Blok Teks:
_ _ _ _ _

Betapa besarnya pengaruh berfikir, hingga mampu merubah sebuah tatanan dunia. Lalu apakah selama ini kita membudayakan berfikir? atau setidaknya belajar cara berfikir? itu semua adalah pertanyaan yang seharusnya muncul pada diri yang mengaku sebagai kaum intelektual seperti mahasiswa. Berfikir memang selalu muncul ketika kita sedang menghadapi masalah. Tapi apakah otak kita terlalu kecil untuk menampung berbagai persoalan yang menyelimuti masyarakat banyak, hingga hanya mampu mendeteksi persoalan kita sendiri untuk dipikirkan dan diselesaikan sendiri. Ini terletak pada sejauhmana kebinatangan personal itu mampu kita taklukkan sendiri, lalu maju lebih jauh ke dalam sisi kemanusiaan.

Aceh Butuh Dipikirkan
Sebagaimana bangsa lainnya yang kita akui keberadaannya karena berfikir, bangsa Aceh juga harus mampu bangkit untuk menunjukkan bahwa Aceh itu masih “ada” dan bukan hanya sebagai nama dari salah satu provinsi di Indonesia, bukan juga karena di sana dengan mudahnya tumbuh ganja, bukan pula karena orang Aceh mampu berperang puluhan tahun lamanya, dan bukan juga karena tsunami pernah menghantam negeri paling barat Pulau Sumatra itu, melainkan “adanya” karena “Aceh itu berfikir”, seperti kata-kata yang dilontarkan oleh Rene Descartes, seorang filsuf ternama dari Perancis, yang berbunyi; “aku berfikir maka aku ada” (Latin: cogito ergo sum).

Memikirkan Aceh tentunya bisa dari manapun, termasuk dari balik Gunung Merapi ini sekalipun. Aceh layaklah kita pikirkan atau jika lebih hinanya kita dikasihani, sebagaimana seorang tua renta yang sedang mengemis untuk menunggu dipulihkan rasa sakitnya. Bukankah tidak ada tangan, hati, dan pikiran yang lebih dekat dengan Aceh selain anaknya sendiri? Itu adalah kita, “anak Aceh”. Sebagai anak Aceh, kita tidak sekedar dituntut untuk punya rasa tanggungjawab yang lebih, namun juga harus memiliki “rohnya Aceh”, sebagai identitas; seperti ketangguhan dalam mental, keteguhan dalam mempertahankan kebenaran, dan kesetiaan pada perintah Tuhan. Dan selama kita mempunyai ilmu, ditambah dengan iman, tidak mungkin kebodohan yang bersenjata dan kelaliman yang kuat itu menang. Yang dibutuhkan adalah saling mendukung dan bukan melakukan pembunuhan karakter atau saling menekan kemajuan sesama. Orang-orang terdekat harus menjadi pendorong dan guru yang baik dalam proses belajar atau untuk menuju kesuksesan di berbagai bidang. Bukankah kehebatan orang Aceh sedemikian dikenal ketika menjadi guru bagi orang-orang di Nusantara ini tempo waktu? yaitu dengan mendidik orang-orang yang kelak sebagai cikal bakal hadirnya Wali Songo di Pulau Jawa.

_ _ _ _ _

Cuplikan Data:
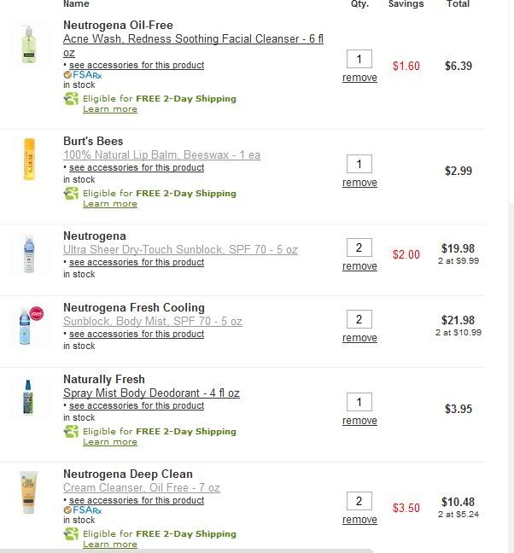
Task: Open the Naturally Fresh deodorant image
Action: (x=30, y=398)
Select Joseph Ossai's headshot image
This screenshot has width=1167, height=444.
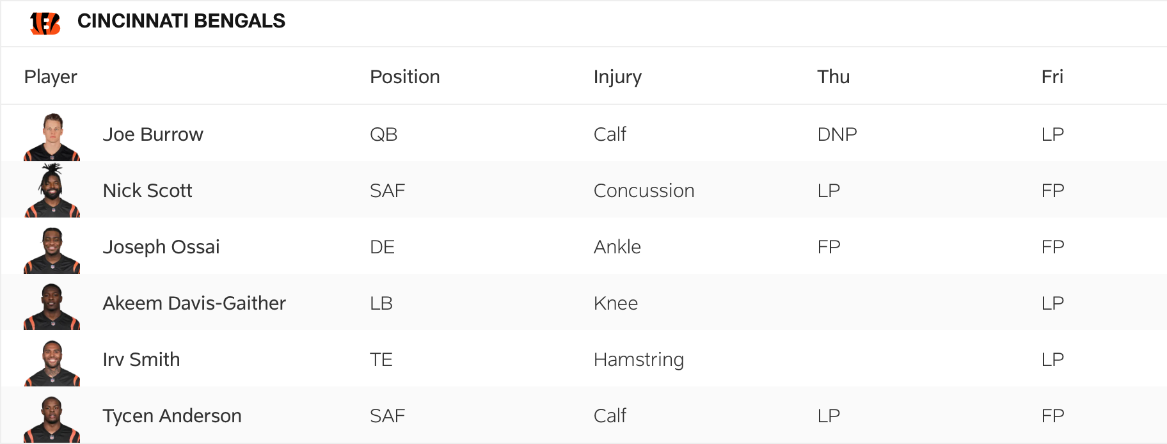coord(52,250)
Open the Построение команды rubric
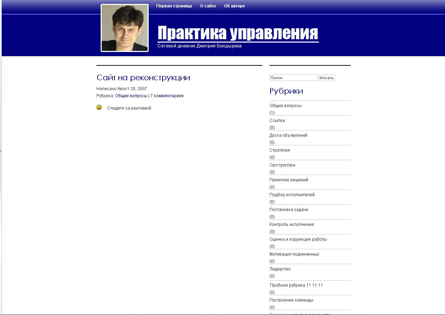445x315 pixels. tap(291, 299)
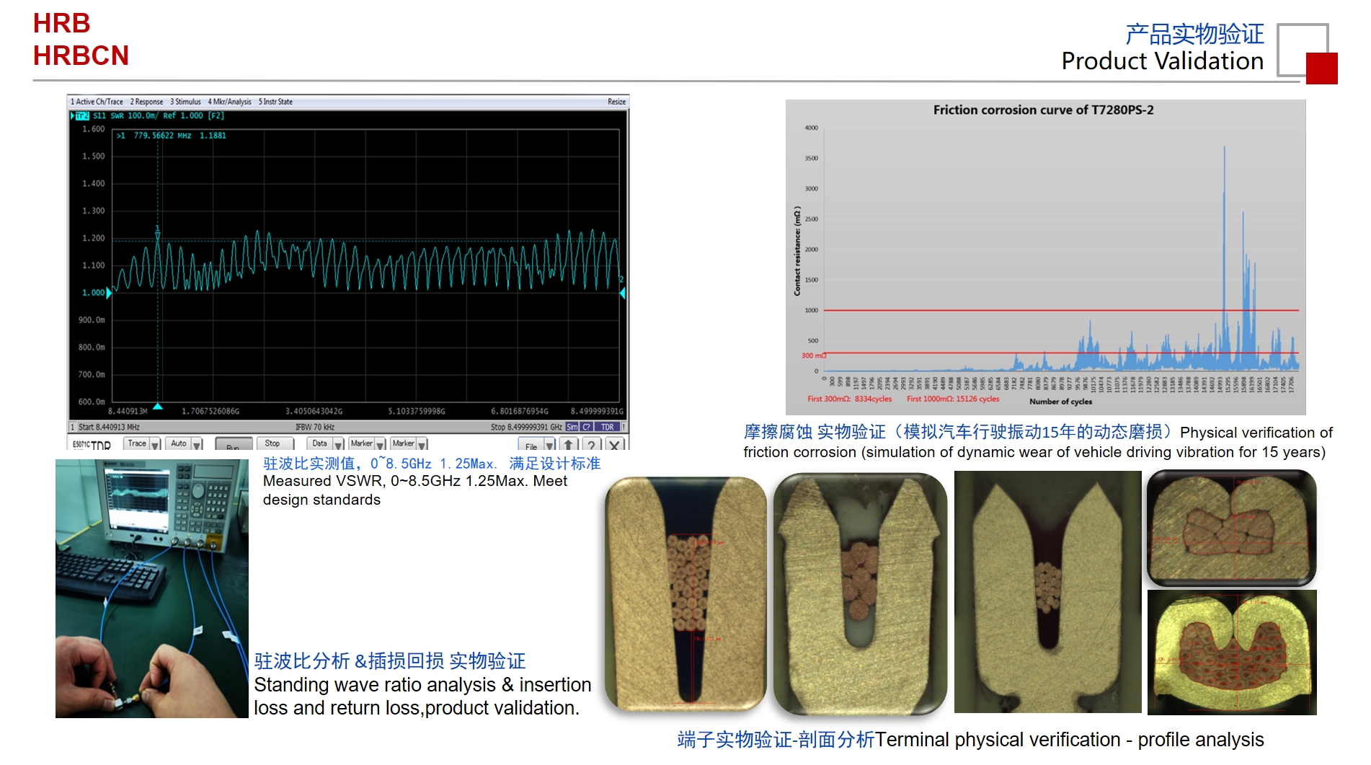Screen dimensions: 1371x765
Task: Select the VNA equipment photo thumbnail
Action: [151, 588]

_ _ _ _ _

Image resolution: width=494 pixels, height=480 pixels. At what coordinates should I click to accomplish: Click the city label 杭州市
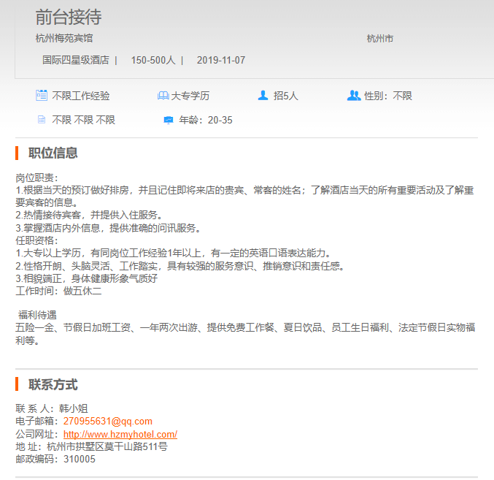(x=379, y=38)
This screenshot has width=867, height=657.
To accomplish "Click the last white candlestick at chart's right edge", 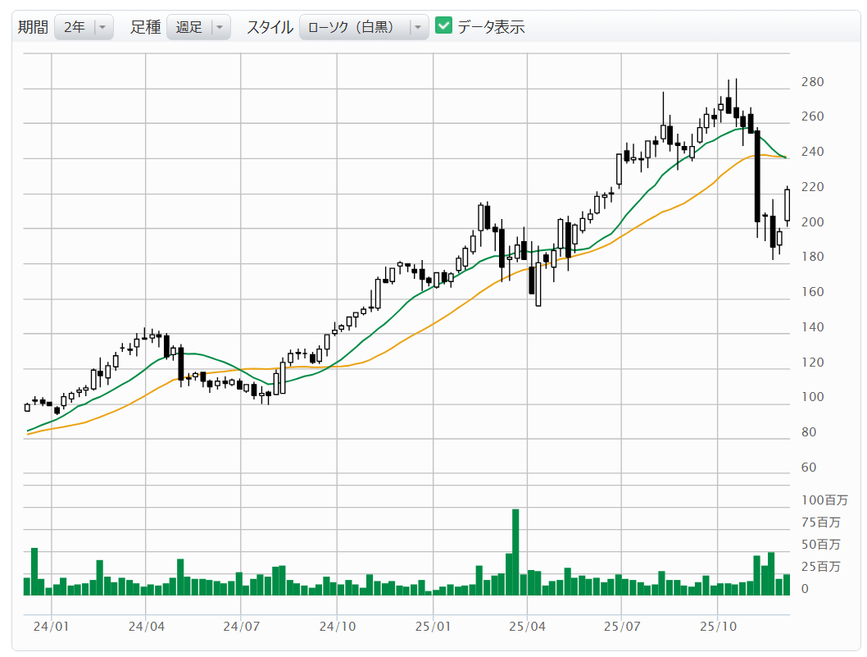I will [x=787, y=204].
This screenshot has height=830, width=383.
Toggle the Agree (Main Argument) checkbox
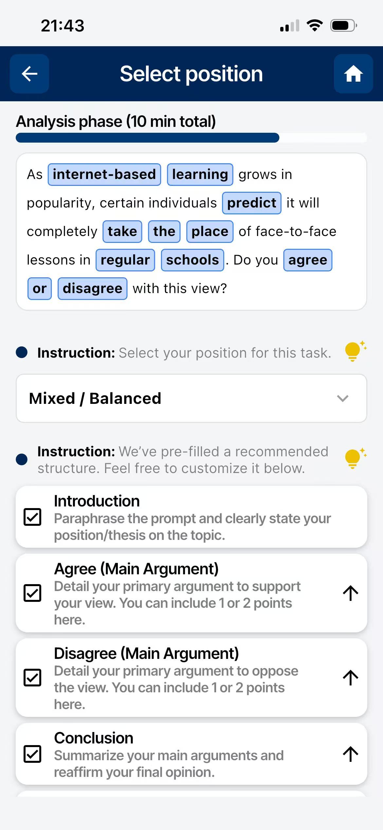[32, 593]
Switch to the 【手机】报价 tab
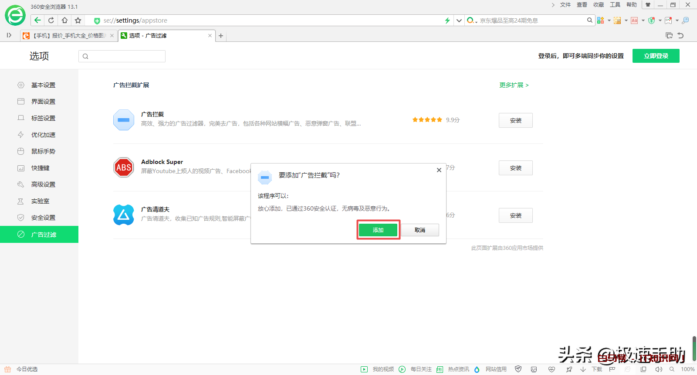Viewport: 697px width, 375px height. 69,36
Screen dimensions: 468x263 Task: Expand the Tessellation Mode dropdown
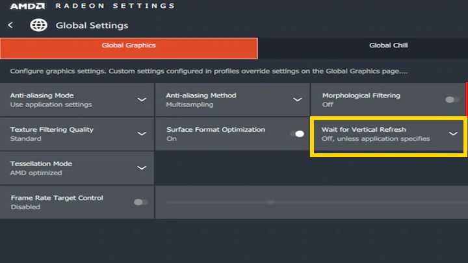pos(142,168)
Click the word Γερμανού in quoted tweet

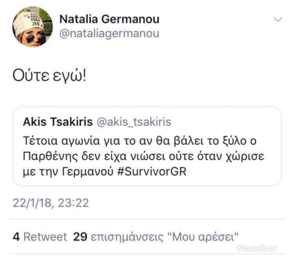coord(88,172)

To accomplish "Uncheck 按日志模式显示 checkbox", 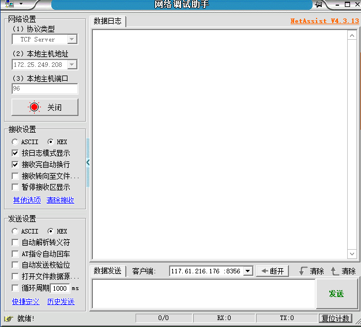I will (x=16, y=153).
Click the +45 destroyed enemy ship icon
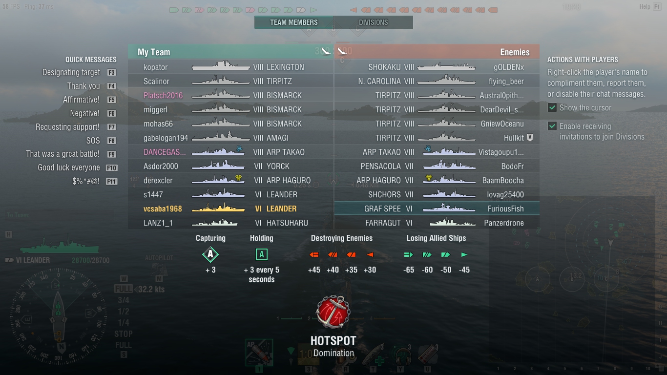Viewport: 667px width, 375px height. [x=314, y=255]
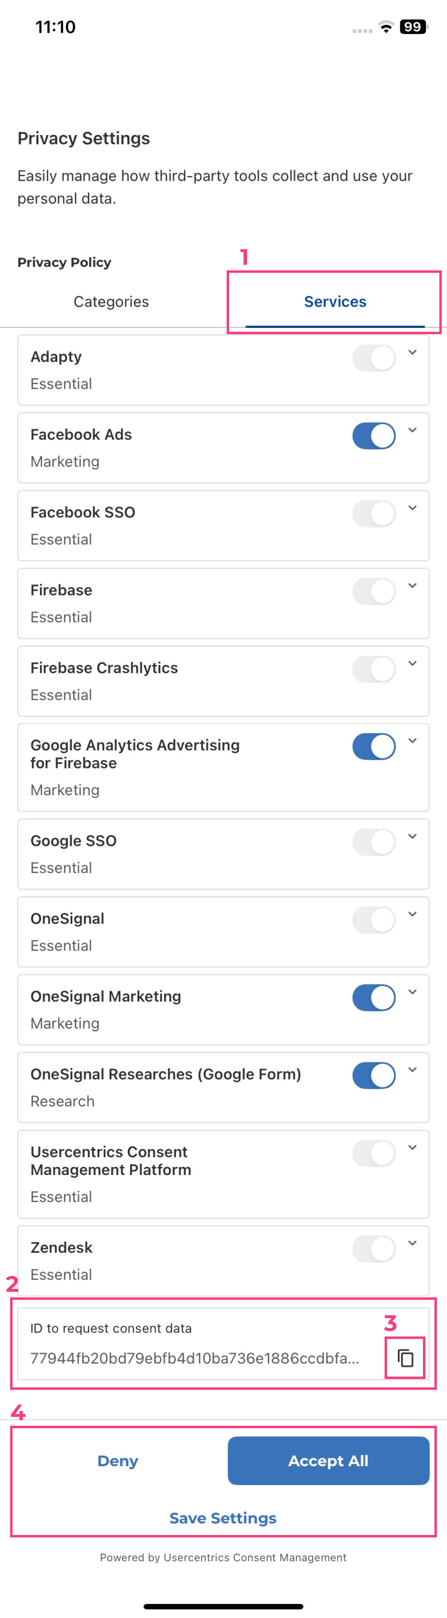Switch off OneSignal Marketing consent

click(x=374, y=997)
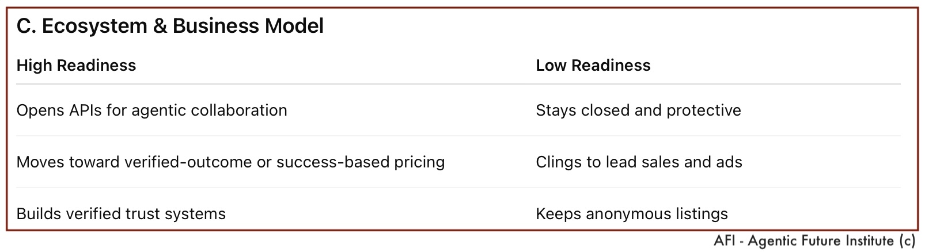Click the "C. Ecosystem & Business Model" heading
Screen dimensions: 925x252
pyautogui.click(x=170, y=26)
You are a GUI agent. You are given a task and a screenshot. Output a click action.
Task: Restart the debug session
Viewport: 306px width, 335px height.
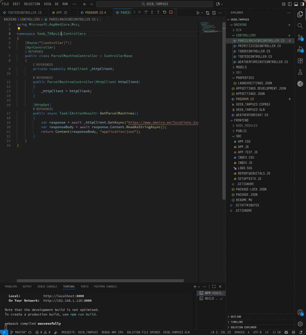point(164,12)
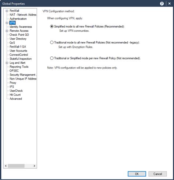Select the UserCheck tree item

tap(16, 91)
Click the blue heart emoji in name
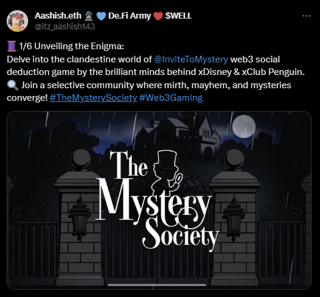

_ _ _ _ _

Lanjutkan teks tentang berpikir dan Aceh mulai dari kalimat terakhirnya. Catatan-catatan ini tidak ada hubungannya dengan teks tentang berpikir dan Aceh.

Hasil Latihan:
Berfikir Lewat Organisasi Nyata
Khususnya di Yogyakarta, ratusan mahasiswa dari berbagai penjuru Aceh berdatangan ke sini tiap tahunnya. Memang, menuntut ilmu di perguruan tinggi adalah salah satu tujuan utama. Namun yang tidak kalah pentingnya adalah memiliki kesadaran dalam mengembangkan diri lewat berorganisasi dan bergaul dengan orang-orang berfikiran lain dari berbagai tempat. Organisasi adalah salah satu ruang terpenting dalam membangun mental kepemimpinan. Sesuatu yang tanpaknya semakin tidak perlu untuk dijalani bagi mahasiswa yang berduniakan layar gesek seperti sekarang ini. Di mana bagi mereka, berorganisasi mungkin cukup dengan membuat grup pada media sosial, dengan program membagi-bagikan tautan semacam “apam keubeue” tiap semenit sekali.

Ya, kita memang tidak butuh orang-orang yang pikirannya sekaku itu, yang mengagungkan teknologi, namun merendahkan pikiran, hati, dan segenap tubuh, yang telah sejak sekian lama menjadi ibu dari segala kelahiran benda-benda canggih di muka bumi. Kita harus bergerak lebih jauh untuk mengalaminya sendiri, dengan segenap jiwa-raga, dalam membangun diri ini senyata mungkin, yang bisa ditempuh lewat berorganisasi atau bersosialisasi dengan orang-orang cerdas dan bijak. Karena tidak mungkin juga merasakan atmosfir kota pendidikan ini hanya lewat jendela kampus, tempat tidur dan kamar mandi. Semuanya harus dialami, dirasakan, atau dinikmati. Itu sebelum waktu menjemput kita pulang dan kemudian mempertanggungjawabkan segala yang pernah kita dapatkan di sini.

Belajar berorganisasi atau bersosialisasi tidak juga dengan mendirikan berbagai macam perkumpulan baru tanpa aktifitas seperti yang banyak terjadi belakangan ini. Kita bisa belajar dari organisasi nyata yang telah lebih dulu mumpuni, dan tidak bisa lewat organisasi kampung yang kita bangun tadi sore. Karena bukankah tujuan kita berorganisasi itu untuk mengenal orang lain yang belum kita kenal dan belajar banyak dari mereka?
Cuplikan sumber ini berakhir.